Friday, May 05, 2017

Understanding the most clueless president in modern U.S. history ... by gimleteye

Twitter feed: @gimleteyemiami

Damien Cave, New York Times Australia bureau chief, interviews Maggie Haberman, Times White House correspondent, about how Mr. Trump was managing relations with Australia and China; about his relationship with Rupert Murdoch; and about what it’s like covering the Trump White House.

The money shot comes at the end: "Anything else you think Australia should know about Trump that I haven’t asked?"

Haberman replies, "I would strongly recommend people read Tom Wolfe’s "Bonfire of the Vanities" to better understand this president."

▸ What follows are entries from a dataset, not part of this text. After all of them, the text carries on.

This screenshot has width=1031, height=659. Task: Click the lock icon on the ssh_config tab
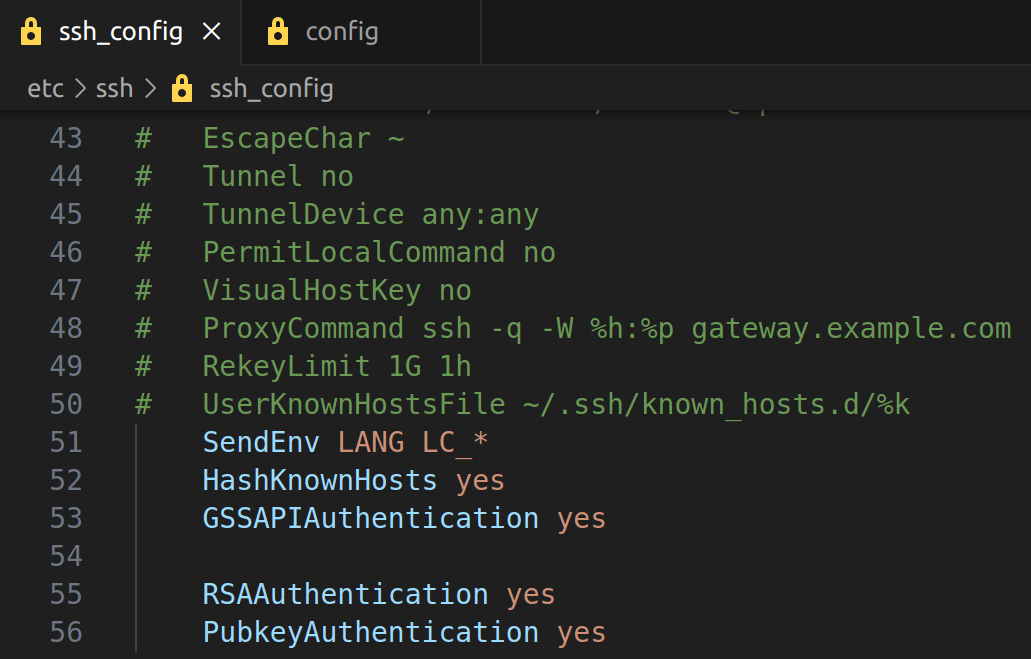point(32,32)
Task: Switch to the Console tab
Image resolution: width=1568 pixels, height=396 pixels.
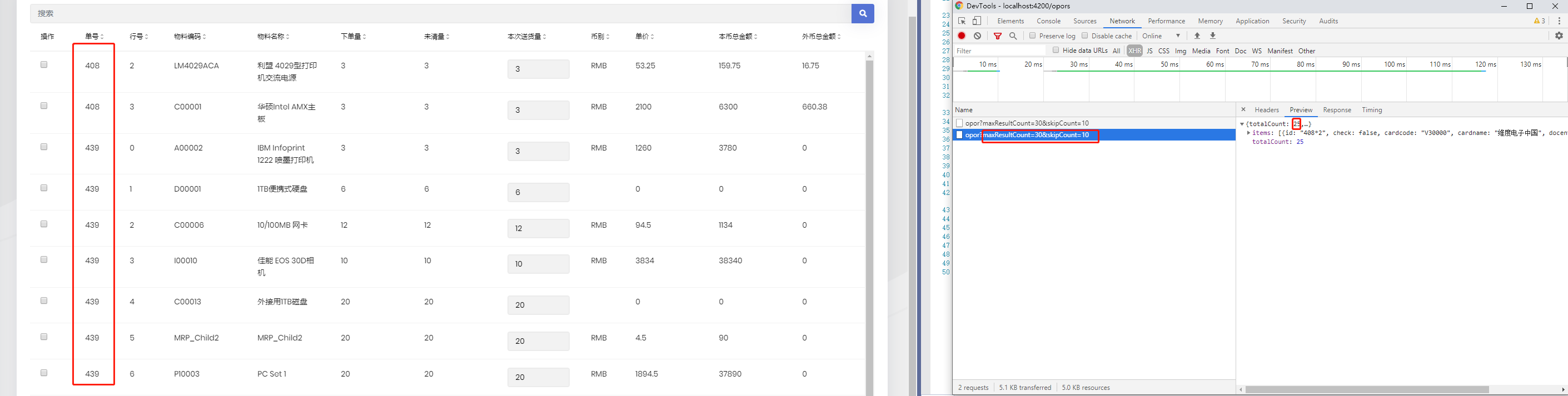Action: (1048, 21)
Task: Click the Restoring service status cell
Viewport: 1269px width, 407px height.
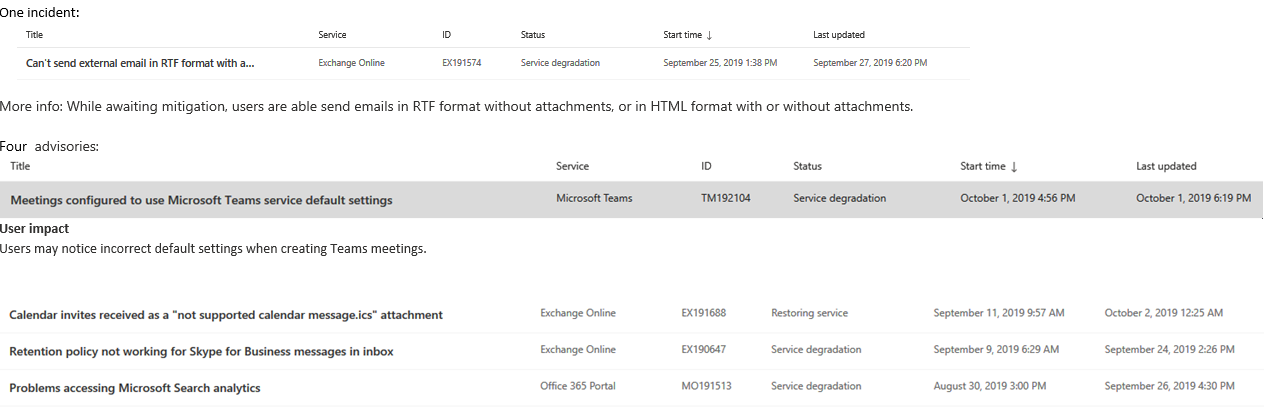Action: (809, 313)
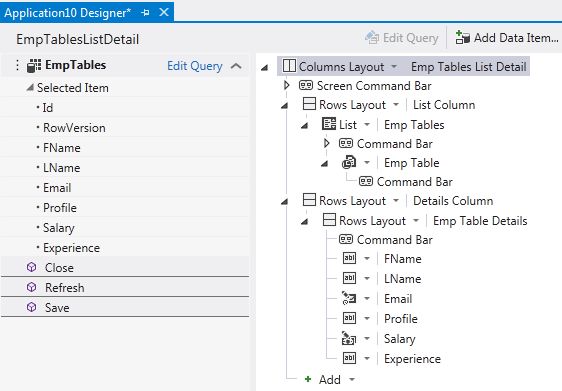Click the Email address control icon
This screenshot has height=391, width=562.
[x=349, y=298]
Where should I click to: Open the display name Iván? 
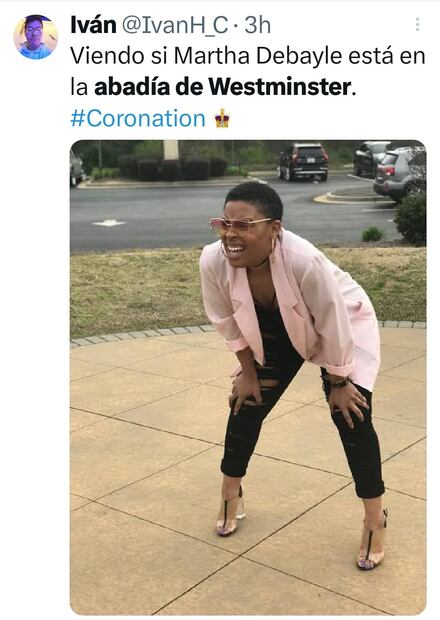tap(93, 25)
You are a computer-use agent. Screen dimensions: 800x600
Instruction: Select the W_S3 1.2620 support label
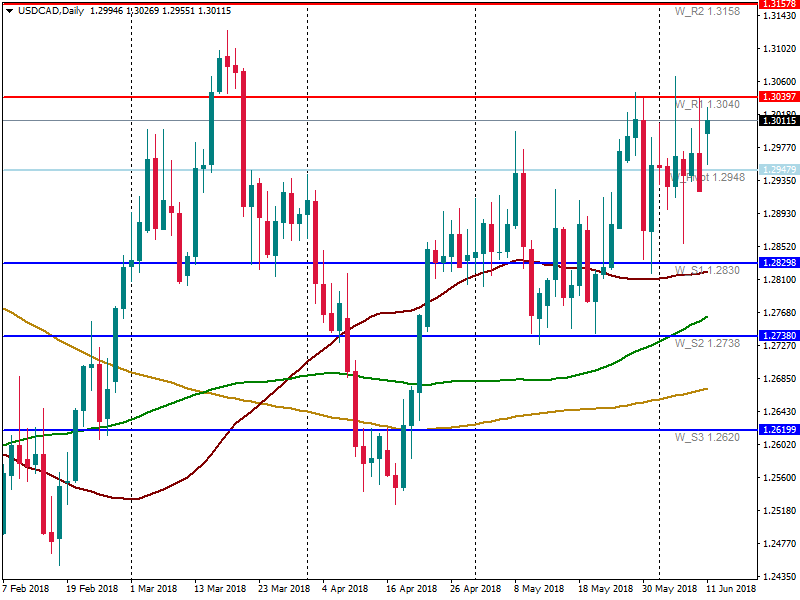pyautogui.click(x=706, y=437)
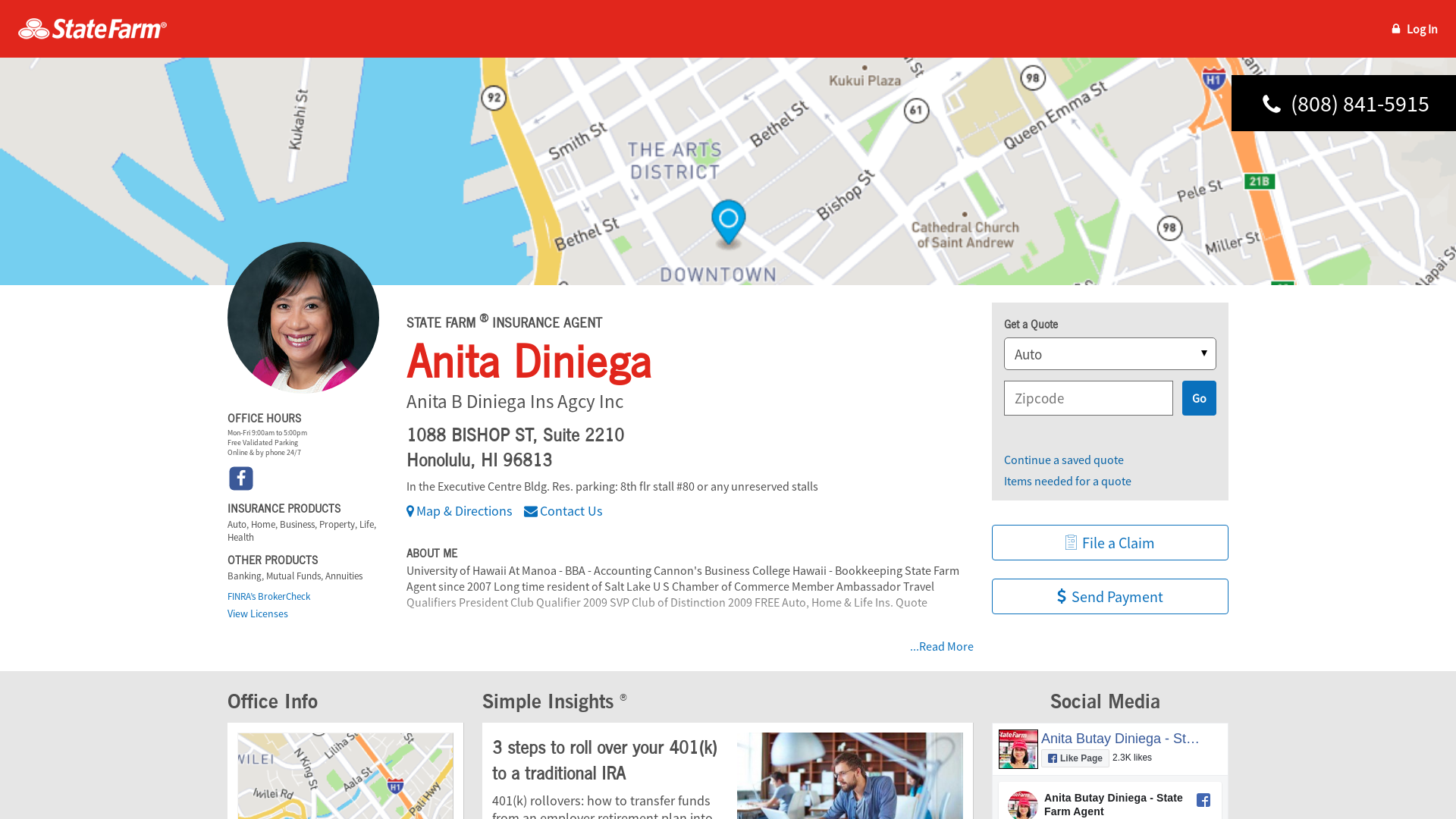Image resolution: width=1456 pixels, height=819 pixels.
Task: Click the View Licenses link
Action: (x=258, y=613)
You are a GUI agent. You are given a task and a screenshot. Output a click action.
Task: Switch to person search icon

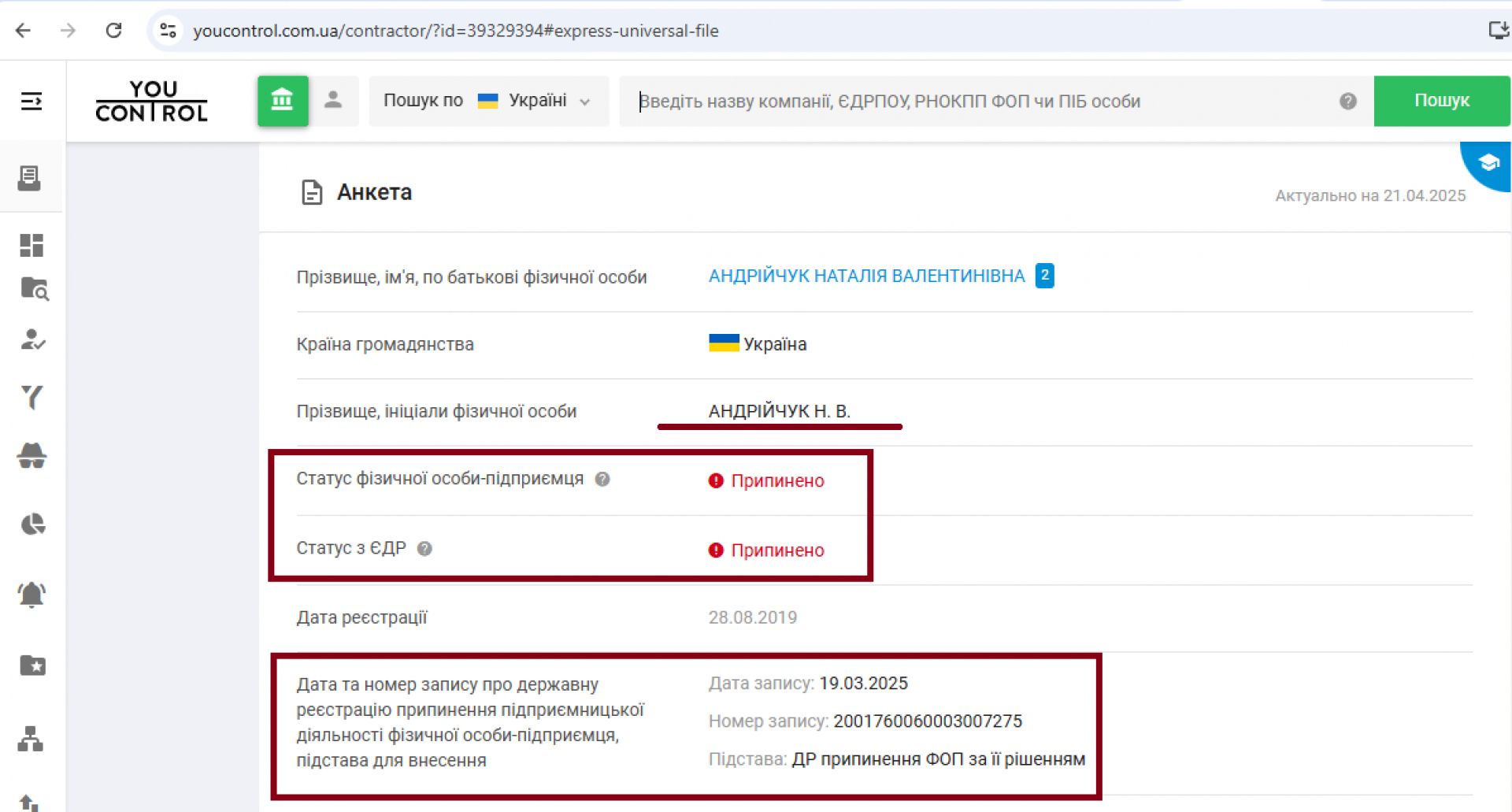click(x=333, y=100)
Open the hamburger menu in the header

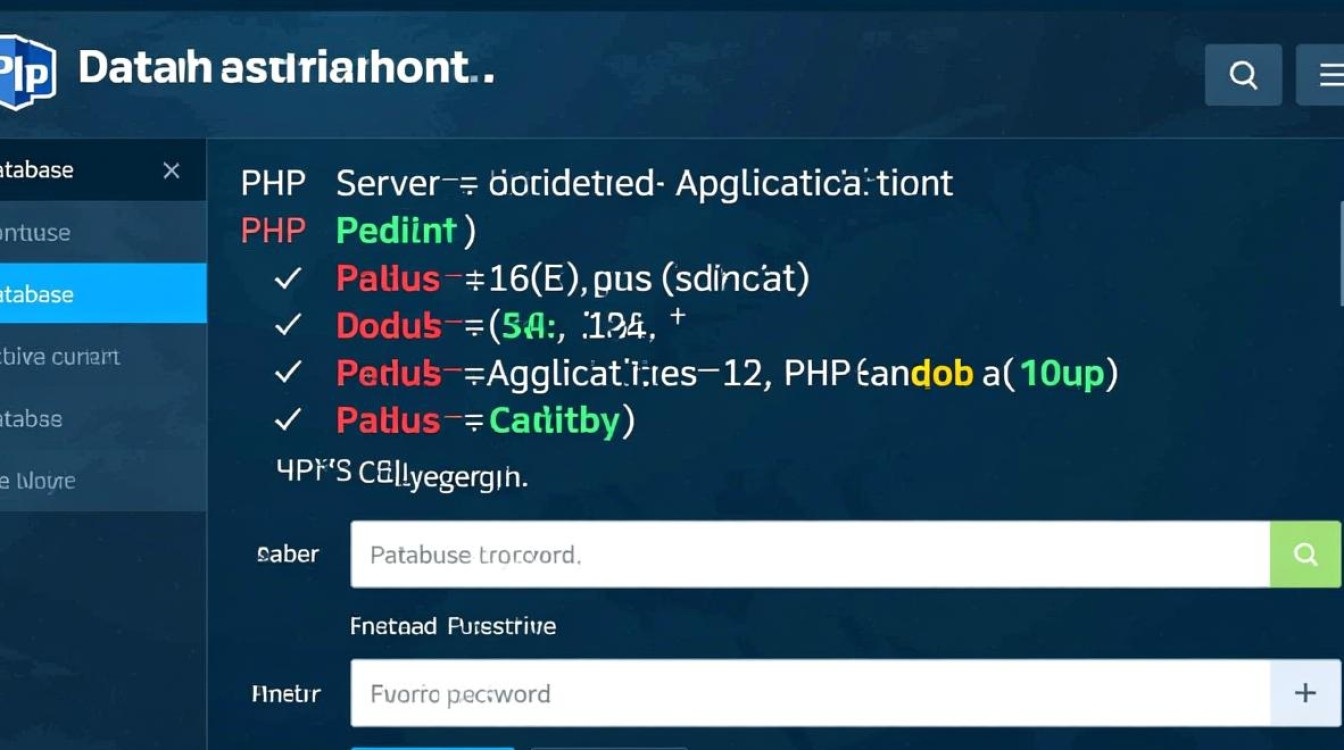click(x=1328, y=74)
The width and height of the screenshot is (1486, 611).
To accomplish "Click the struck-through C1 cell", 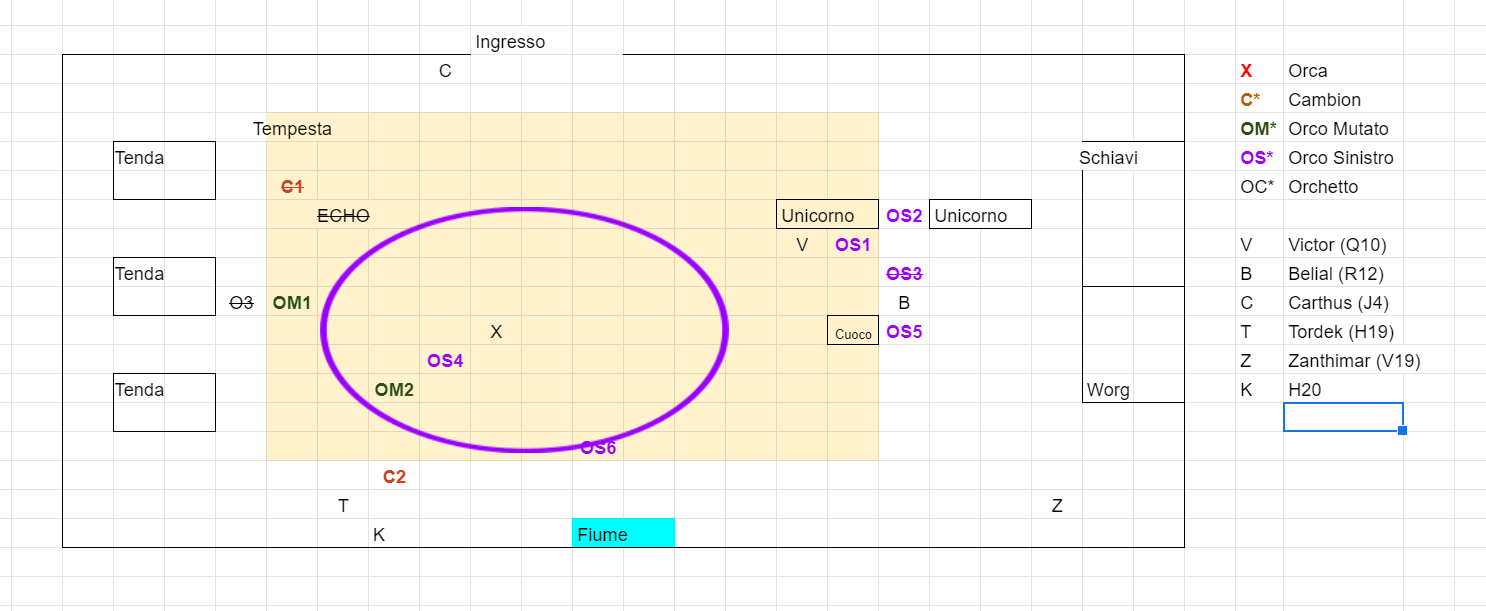I will point(292,187).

Here's the thing about Trump and "Bonfire of the Vanities". Tom Wolfe wrote the novel about New York City culture just before the 1987 stock market crash when, one October day, the Dow dropped more than 22%. It was called Black Friday.

In retrospect, the Wall Street excesses under Wolfe's microscope look quaint compared to the towering inferno of the 2007 implosion. Now, of course, President Trump wants to eliminate safeguards against financial risk put in place through federal legislation after the world economy's near-death experience a decade ago.

In the early 1980's though Trump was a wannabe in NYC. He was a millionaire son of a frugal low and middle income housing developer. Bad family business practices -- racial profiling and redlining minorities -- was smearing the family reputation just as Trump was trying to be a cool millionaire skipping the bouncer and red velvet line at Studio 54. (Wayne Barrett, the late journalist for the Village Voice, repeatedly documented the Trump family mess at the time.)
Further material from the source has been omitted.